EXERCISE GOAL ▸ All lines in the data that hold the word "resolution" need copying.

Start of RAW DATA

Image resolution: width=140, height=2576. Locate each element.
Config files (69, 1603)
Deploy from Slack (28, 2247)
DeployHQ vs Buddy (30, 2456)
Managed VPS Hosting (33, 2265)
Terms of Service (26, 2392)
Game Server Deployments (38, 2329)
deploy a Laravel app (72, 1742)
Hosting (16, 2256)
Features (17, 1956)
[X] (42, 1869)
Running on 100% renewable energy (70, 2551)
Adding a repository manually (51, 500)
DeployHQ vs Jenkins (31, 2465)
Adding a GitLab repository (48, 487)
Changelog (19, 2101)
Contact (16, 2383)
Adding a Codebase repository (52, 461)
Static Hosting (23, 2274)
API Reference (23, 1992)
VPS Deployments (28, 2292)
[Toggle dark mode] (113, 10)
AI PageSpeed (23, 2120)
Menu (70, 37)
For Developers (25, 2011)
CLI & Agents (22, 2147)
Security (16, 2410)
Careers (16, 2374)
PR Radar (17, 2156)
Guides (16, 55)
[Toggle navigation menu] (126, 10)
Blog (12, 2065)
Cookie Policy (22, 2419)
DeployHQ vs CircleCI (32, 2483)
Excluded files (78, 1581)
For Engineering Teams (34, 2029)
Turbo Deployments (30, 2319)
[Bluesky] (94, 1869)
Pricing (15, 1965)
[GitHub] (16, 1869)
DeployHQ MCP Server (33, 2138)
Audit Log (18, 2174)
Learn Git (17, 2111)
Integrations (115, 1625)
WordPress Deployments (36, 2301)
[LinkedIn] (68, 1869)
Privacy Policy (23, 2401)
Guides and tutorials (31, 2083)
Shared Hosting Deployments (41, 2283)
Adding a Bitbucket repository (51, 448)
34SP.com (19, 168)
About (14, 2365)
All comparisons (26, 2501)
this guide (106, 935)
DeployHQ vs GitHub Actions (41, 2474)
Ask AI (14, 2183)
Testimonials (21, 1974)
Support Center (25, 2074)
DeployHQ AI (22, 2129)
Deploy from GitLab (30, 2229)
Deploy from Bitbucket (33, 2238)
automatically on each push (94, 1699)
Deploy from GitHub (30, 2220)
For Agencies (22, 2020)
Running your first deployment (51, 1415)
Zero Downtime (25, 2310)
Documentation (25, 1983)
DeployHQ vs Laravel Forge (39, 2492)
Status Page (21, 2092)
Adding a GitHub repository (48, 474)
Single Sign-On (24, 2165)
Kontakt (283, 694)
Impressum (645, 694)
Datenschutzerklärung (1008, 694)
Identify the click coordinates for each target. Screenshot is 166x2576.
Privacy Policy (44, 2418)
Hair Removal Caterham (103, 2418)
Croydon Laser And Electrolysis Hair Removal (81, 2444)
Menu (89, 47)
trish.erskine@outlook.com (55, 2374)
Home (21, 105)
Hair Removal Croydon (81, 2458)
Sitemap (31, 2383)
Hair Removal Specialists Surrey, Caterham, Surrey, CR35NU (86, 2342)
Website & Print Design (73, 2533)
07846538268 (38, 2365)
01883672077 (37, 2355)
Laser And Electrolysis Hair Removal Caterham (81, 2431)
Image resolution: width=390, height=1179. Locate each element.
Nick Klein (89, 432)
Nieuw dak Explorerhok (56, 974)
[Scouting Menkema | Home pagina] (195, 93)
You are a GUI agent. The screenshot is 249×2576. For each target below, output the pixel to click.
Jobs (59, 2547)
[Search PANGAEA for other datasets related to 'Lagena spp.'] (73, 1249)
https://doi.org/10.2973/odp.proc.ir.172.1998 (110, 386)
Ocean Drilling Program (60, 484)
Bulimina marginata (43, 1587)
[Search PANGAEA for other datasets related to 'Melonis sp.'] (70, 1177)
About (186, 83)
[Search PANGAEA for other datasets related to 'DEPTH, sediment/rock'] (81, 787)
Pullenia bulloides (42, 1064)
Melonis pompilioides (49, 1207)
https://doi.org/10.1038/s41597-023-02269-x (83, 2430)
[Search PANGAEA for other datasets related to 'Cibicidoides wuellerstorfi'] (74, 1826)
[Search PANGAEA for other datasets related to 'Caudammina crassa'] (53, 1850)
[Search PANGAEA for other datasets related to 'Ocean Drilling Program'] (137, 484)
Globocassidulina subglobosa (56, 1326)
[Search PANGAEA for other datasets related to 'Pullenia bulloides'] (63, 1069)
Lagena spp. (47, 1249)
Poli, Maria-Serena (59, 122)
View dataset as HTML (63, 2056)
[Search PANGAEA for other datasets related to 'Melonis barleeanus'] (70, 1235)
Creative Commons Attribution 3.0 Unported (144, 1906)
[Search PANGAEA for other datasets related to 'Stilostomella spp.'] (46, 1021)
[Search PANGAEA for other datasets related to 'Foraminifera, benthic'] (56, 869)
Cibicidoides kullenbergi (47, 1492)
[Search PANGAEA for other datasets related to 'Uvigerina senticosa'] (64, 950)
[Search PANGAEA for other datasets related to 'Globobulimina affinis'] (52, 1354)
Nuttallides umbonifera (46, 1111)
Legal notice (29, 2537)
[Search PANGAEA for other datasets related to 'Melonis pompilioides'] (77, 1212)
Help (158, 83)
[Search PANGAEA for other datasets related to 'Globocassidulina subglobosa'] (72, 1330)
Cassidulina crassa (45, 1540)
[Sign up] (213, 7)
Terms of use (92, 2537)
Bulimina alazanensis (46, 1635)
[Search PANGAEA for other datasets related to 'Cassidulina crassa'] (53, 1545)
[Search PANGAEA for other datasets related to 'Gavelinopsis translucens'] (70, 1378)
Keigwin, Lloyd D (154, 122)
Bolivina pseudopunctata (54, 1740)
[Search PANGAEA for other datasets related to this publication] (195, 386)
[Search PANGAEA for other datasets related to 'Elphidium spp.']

End of RAW DATA

RESPONSE ▸
Image resolution: width=140, height=2576. Locate each element.
Image resolution: width=390, height=1179. Locate each element.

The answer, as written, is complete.